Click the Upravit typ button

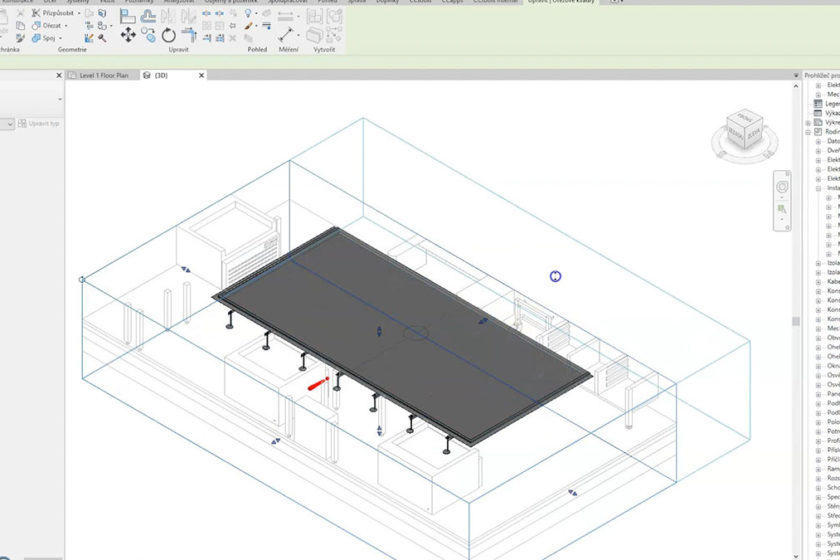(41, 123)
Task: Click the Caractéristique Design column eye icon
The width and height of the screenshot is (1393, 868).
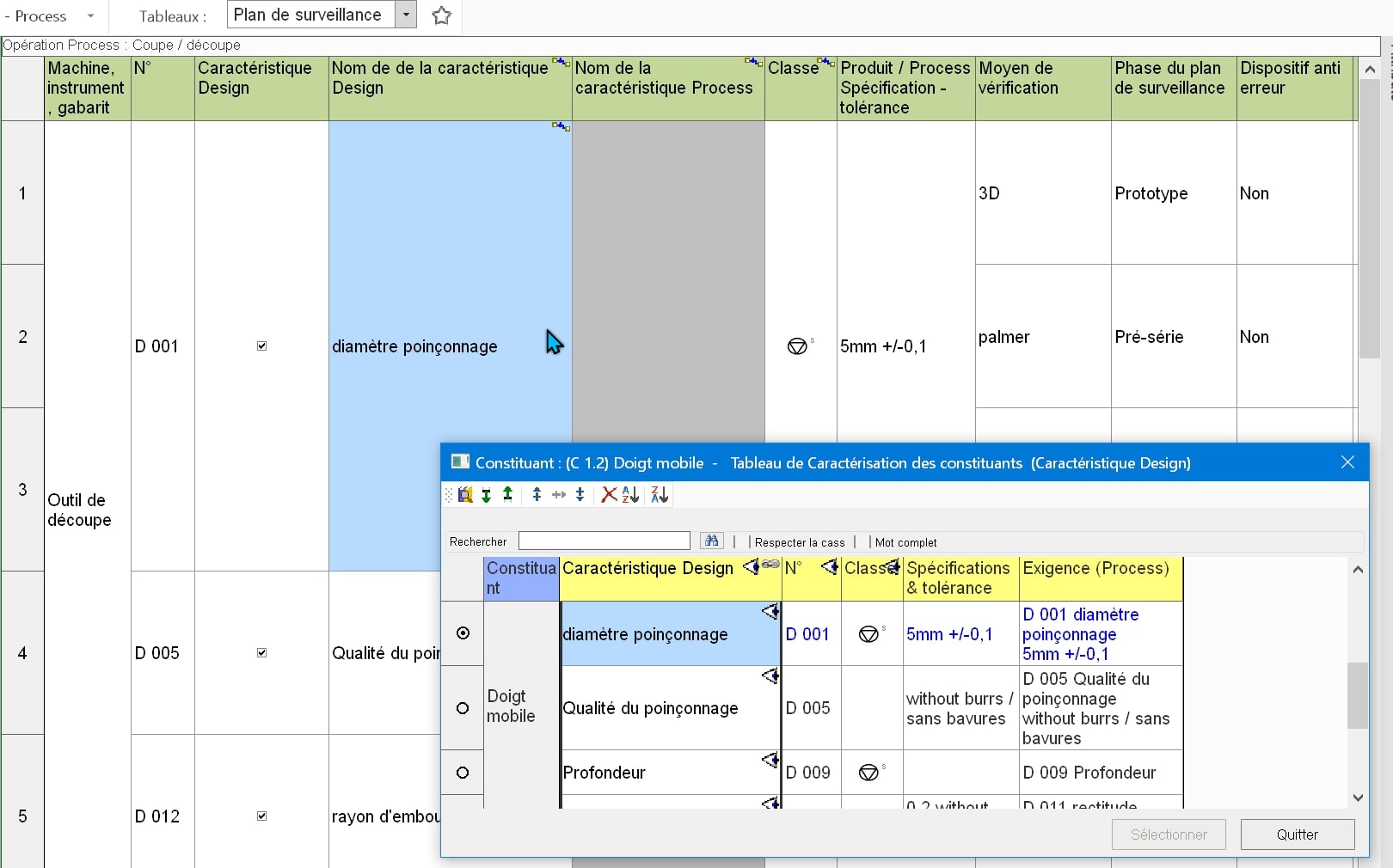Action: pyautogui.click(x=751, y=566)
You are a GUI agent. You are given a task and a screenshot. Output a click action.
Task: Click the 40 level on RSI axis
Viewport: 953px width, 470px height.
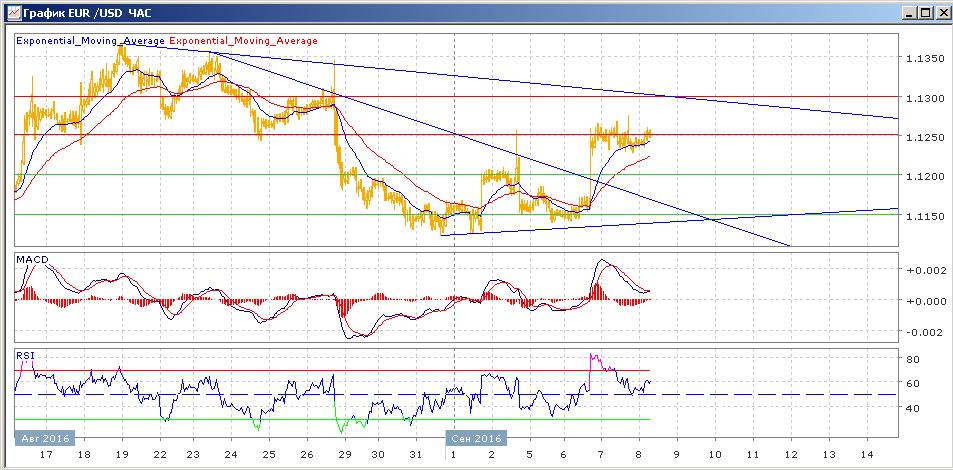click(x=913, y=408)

************

» **Try it**
Return every line above exactly, omitting images.

» **Result for this task**
Click the Upravit typ button

(41, 123)
Task: Click the Caractéristique Design column eye icon
The width and height of the screenshot is (1393, 868).
Action: pyautogui.click(x=751, y=566)
You are a GUI agent. You are given a task and a screenshot. Output a click action.
Task: Click the 40 level on RSI axis
Viewport: 953px width, 470px height.
click(x=913, y=408)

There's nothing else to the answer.